La guerra había desolado ciudades y almas. Tras ser apresado, junto a incontables soldados más, por el ejército rojo, la aceptación de su síno era la opción más inteligente. Estaba seguro que jamás volvería a ver a los suyos.
En un suspiro que en verdad fueron meses, acabó en Siberia en un campo de trabajo para prisioneros. De aquel lugar solo se salía con los pies por delante, e incluso ni eso. Los cadáveres de quienes fallecían acababan sepultados a miles de kilómetros de sus seres queridos.
A veces el destino tiene giros muy inesperados, y gracias a un mínimo de conocimientos médicos y a su militancia de joven en el partido comunista alemán, fue tratado con ciertos privilegios…una casa en el pueblo, ropa, y una libertad que se negaba a cualquier otro reo.
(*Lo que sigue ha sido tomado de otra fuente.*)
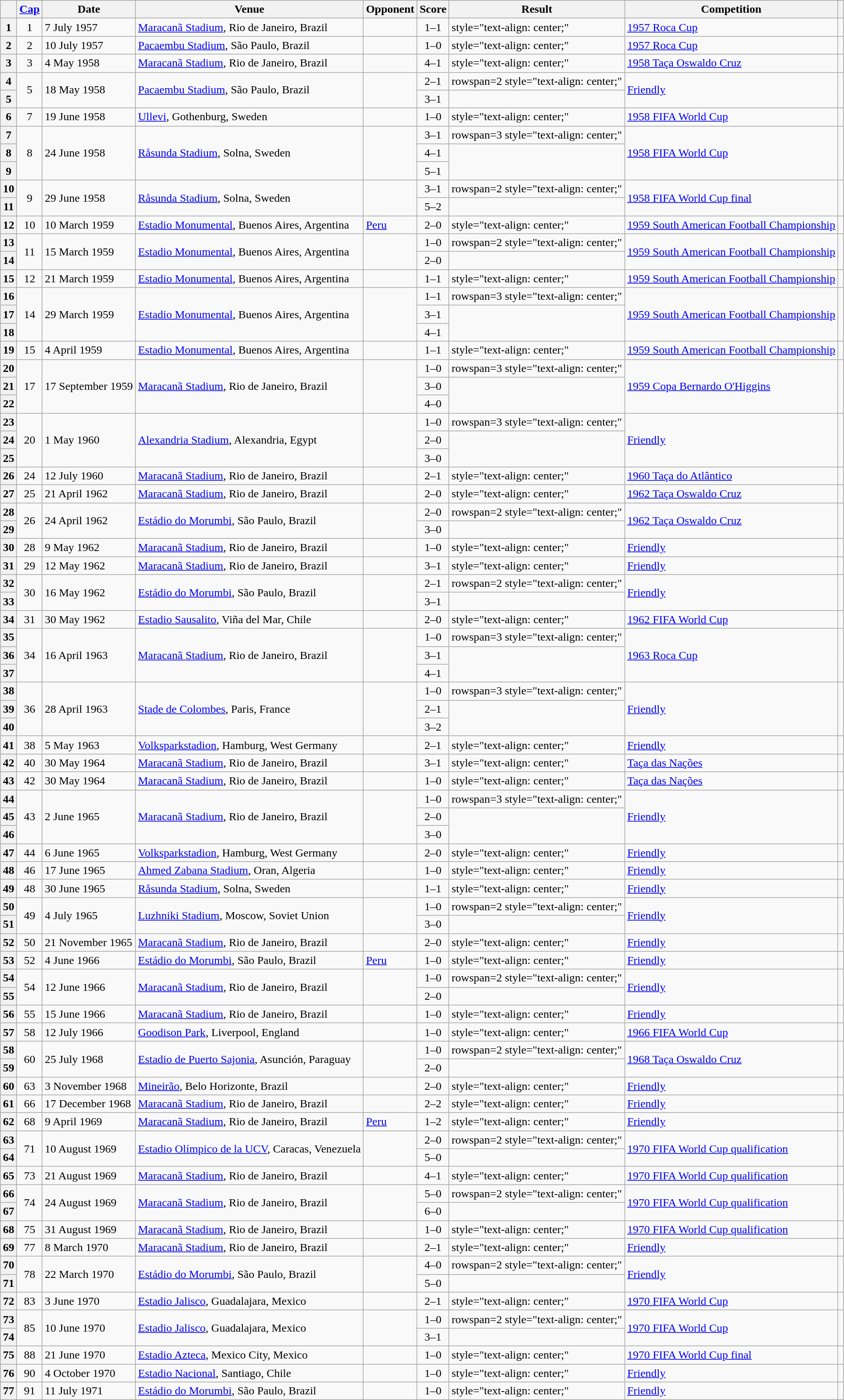
2–2 (433, 1104)
72 (8, 1301)
59 (8, 1068)
85 (30, 1328)
25 July 1968 (89, 1059)
Luzhniki Stadium, Moscow, Soviet Union (249, 916)
16 May 1962 (89, 593)
4 July 1965 (89, 916)
1970 FIFA World Cup final (731, 1355)
41 (8, 745)
4 May 1958 (89, 63)
5–2 (433, 207)
4 October 1970 (89, 1374)
2 June 1965 (89, 817)
28 April 1963 (89, 709)
21 November 1965 (89, 943)
18 (8, 332)
21 June 1970 (89, 1355)
1968 Taça Oswaldo Cruz (731, 1059)
17 December 1968 (89, 1104)
Estadio Nacional, Santiago, Chile (249, 1374)
1966 FIFA World Cup (731, 1032)
19 (8, 350)
51 (8, 925)
12 June 1966 (89, 987)
12 May 1962 (89, 566)
1958 Taça Oswaldo Cruz (731, 63)
56 (8, 1014)
37 (8, 673)
39 (8, 709)
Estadio Sausalito, Viña del Mar, Chile (249, 620)
21 April 1962 (89, 494)
1958 FIFA World Cup final (731, 198)
Stade de Colombes, Paris, France (249, 709)
Ahmed Zabana Stadium, Oran, Algeria (249, 871)
90 (30, 1374)
21 (8, 386)
4 April 1959 (89, 350)
16 (8, 297)
69 (8, 1248)
17 June 1965 (89, 871)
7 July 1957 (89, 27)
10 August 1969 (89, 1149)
6 (8, 117)
83 (30, 1301)
24 June 1958 (89, 153)
53 (8, 960)
11 July 1971 (89, 1391)
16 April 1963 (89, 655)
1960 Taça do Atlântico (731, 476)
Alexandria Stadium, Alexandria, Egypt (249, 440)
76 (8, 1374)
32 (8, 584)
9 April 1969 (89, 1122)
3–2 (433, 727)
1 May 1960 (89, 440)
1–2 (433, 1122)
23 (8, 422)
8 March 1970 (89, 1248)
24 April 1962 (89, 521)
12 July 1960 (89, 476)
27 (8, 494)
21 August 1969 (89, 1176)
4 (8, 81)
1959 Copa Bernardo O'Higgins (731, 386)
Opponent (390, 9)
57 (8, 1032)
30 June 1965 (89, 889)
29 March 1959 (89, 314)
47 (8, 853)
9 May 1962 (89, 548)
30 May 1962 (89, 620)
64 (8, 1158)
Venue (249, 9)
Estadio Azteca, Mexico City, Mexico (249, 1355)
88 (30, 1355)
78 (30, 1274)
Date (89, 9)
35 (8, 637)
Cap (30, 9)
10 July 1957 (89, 45)
22 (8, 404)
1962 FIFA World Cup (731, 620)
13 (8, 243)
Ullevi, Gothenburg, Sweden (249, 117)
67 (8, 1212)
29 June 1958 (89, 198)
17 September 1959 (89, 386)
Goodison Park, Liverpool, England (249, 1032)
65 (8, 1176)
5 May 1963 (89, 745)
33 (8, 602)
70 (8, 1266)
18 May 1958 (89, 90)
12 July 1966 (89, 1032)
3 November 1968 (89, 1086)
Mineirão, Belo Horizonte, Brazil (249, 1086)
Estadio de Puerto Sajonia, Asunción, Paraguay (249, 1059)
10 June 1970 (89, 1328)
Estadio Olímpico de la UCV, Caracas, Venezuela (249, 1149)
61 (8, 1104)
22 March 1970 (89, 1274)
19 June 1958 (89, 117)
24 August 1969 (89, 1203)
21 March 1959 (89, 279)
Result (537, 9)
91 (30, 1391)
Competition (731, 9)
3 June 1970 (89, 1301)
5–1 (433, 171)
45 (8, 817)
62 (8, 1122)
15 March 1959 (89, 252)
Score (433, 9)
4 June 1966 (89, 960)
10 March 1959 (89, 225)
15 June 1966 (89, 1014)
6 June 1965 (89, 853)
1963 Roca Cup (731, 655)
6–0 (433, 1212)
31 August 1969 (89, 1230)
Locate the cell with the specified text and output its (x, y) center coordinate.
No obstante, quién era capaz de escapar del fin del mundo. Solo eran necesarios unos guardianes déspotas que pudieran amedrentarles lo suficiente para que trabajaran. Casi nadie huía o quien lo hiciera tenía muchas posibilidades de acabar muriendo al desconocer la lengua y ser descubierto, o de hambre. Una posguerra hace que todo lo que suena a extraño sea mirado con temor y recelo.
Aún así, tras siete años atendiendo a gente y tener una vida en cierta forma apacible, escapó de su prisión helada. Una rusa enamorada de él le ayudó a huir. También le favorecieron el idioma que aprendió con fluidez, y su pinta eslava, siendo rubio con profundos ojos azules. Contra todo pronóstico logró regresar a su pequeño pueblo sajón. Llamó a la puerta de su casa y abrió un hombre desconocido. La que fue su mujer entreabrió la boca enmudecida. Él, sin mediar palabra, se dio media vuelta y junto a dos amargas lágrimas pensó en Natacha y en su cárcel de hielo siberiana.